This month’s It’s Not You, It’s Me is especially true because I am not really liking, much loving, anything I’ve read. In fact I DNFed (did not finish) 3 books in a row, which is a first for me. There are any number of bloggers who have blamed this syndrome on the novel A Little Life, which I did read and which is an incredible piece of writing that still haunts me, but I’m not sure it’s even that. Whatever it is, it left me with three books from March that did not work for me but which probably just need the right reader.
If you ‘re a fan of Henry James, Sherlock Holmes and dense meaty historical fiction then Dan Simmons’ The Fifth Heart will ring your bell. James and Holmes come together to solve the murder of one of James’ friends, Clover Adams. Author Dan Simmons has written some gripping tales but this one is so replete with backstory—including Holmes’ realization that he is a fictional character—that I only made it 263 pages through what is a 600 page mystery novel. The mystery pales in significance to the journey of the two men from London to multiple points in America where they encounter such luminaries as Samuel Clemens. What exactly they are trying to solve: a murder, the meaning of existence, or ‘are we real?’ was too much for me. I didn’t have the heart to finish.
Get in Trouble, the new short story collection from Kelly Fink, is a bit like a funhouse ride in that you never know what is around the bend or what reality it will portray. The only thing identifiable about Link is the fantastical nature of her stories. They are out of this world—literally. Stories populated with a people who create tiny wondrous machines or where the wealthy hire people to live their children’s teenage years in public so they can be scandalous in private without repercussions are a caffeinated blend of magical realism and futurism. At the same time, there is always a thread of basic human emotion pulling each story along.
This is both the strength and the weakness of Get in Trouble because each story requires a certain presence of mind and attention to understand it. Fink is so wildly inventive and out-there that, in the same way I could not master using a stick shift, my brain couldn’t move through the gears of these stories quickly enough and I stalled.

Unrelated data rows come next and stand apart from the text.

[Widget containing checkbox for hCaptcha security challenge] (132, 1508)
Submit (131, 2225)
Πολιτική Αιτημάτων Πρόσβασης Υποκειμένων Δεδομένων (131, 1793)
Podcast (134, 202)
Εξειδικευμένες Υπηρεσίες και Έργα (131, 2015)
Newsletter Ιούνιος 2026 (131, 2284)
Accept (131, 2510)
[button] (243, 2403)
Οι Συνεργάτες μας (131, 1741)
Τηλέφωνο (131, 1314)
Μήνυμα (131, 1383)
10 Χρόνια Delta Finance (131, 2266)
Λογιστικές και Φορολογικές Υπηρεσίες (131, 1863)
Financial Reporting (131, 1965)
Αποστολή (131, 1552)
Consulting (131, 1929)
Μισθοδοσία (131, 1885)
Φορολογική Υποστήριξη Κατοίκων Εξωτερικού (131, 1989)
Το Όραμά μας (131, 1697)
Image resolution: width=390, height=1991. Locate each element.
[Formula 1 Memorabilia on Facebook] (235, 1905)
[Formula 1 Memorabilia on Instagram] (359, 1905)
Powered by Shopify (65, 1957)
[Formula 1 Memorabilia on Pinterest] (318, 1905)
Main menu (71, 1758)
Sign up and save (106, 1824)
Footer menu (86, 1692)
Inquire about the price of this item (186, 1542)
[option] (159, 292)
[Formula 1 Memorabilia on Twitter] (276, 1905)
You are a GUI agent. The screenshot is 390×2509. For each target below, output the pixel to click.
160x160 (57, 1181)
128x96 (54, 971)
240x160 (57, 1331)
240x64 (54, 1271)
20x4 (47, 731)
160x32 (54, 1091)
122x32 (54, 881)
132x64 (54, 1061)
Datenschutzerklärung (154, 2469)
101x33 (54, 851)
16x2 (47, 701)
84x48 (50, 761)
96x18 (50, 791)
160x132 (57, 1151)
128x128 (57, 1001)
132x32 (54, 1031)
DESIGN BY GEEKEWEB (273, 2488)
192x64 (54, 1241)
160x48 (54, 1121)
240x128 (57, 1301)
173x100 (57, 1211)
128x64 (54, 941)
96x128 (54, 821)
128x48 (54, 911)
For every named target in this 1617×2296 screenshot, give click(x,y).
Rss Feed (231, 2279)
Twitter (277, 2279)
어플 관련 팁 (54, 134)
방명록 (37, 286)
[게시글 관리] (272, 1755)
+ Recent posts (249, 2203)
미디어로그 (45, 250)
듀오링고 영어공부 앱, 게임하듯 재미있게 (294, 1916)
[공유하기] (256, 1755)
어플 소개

The Dream Lover is a novel by Elizabeth Berg about the life of Aurore Dupin whose pseudonym was George Sand. Dupin lived in the 1800s in Paris and was a prolific writer whose public persona was as well known as her novels. She indulged a penchant for wearing men’s clothes, smoked cigars and had affairs. The title is apt because the novel is largely about Sand’s search for the perfect love. In this way The Dream Lover either echoes Sand’s real life or is an overwrought piece of fiction because from Berg’s perspective Sand is on an almost hunt for emotional fulfillment. Told from Sand’s point of view it comes across as very old-fashioned and theatrical, which may be the tone Berg wanted. Sand is portrayed as fiercely independent and a highly disciplined writer who flouted the traditional women’s roles of the time, making her constant longing to be consumed by a man’s love difficult to understand. I have never read any of her work so this may be why this novel did not inspire love in me.
Have you read any of these It’s Not You, It’s Me books? If so, please leave your thoughts!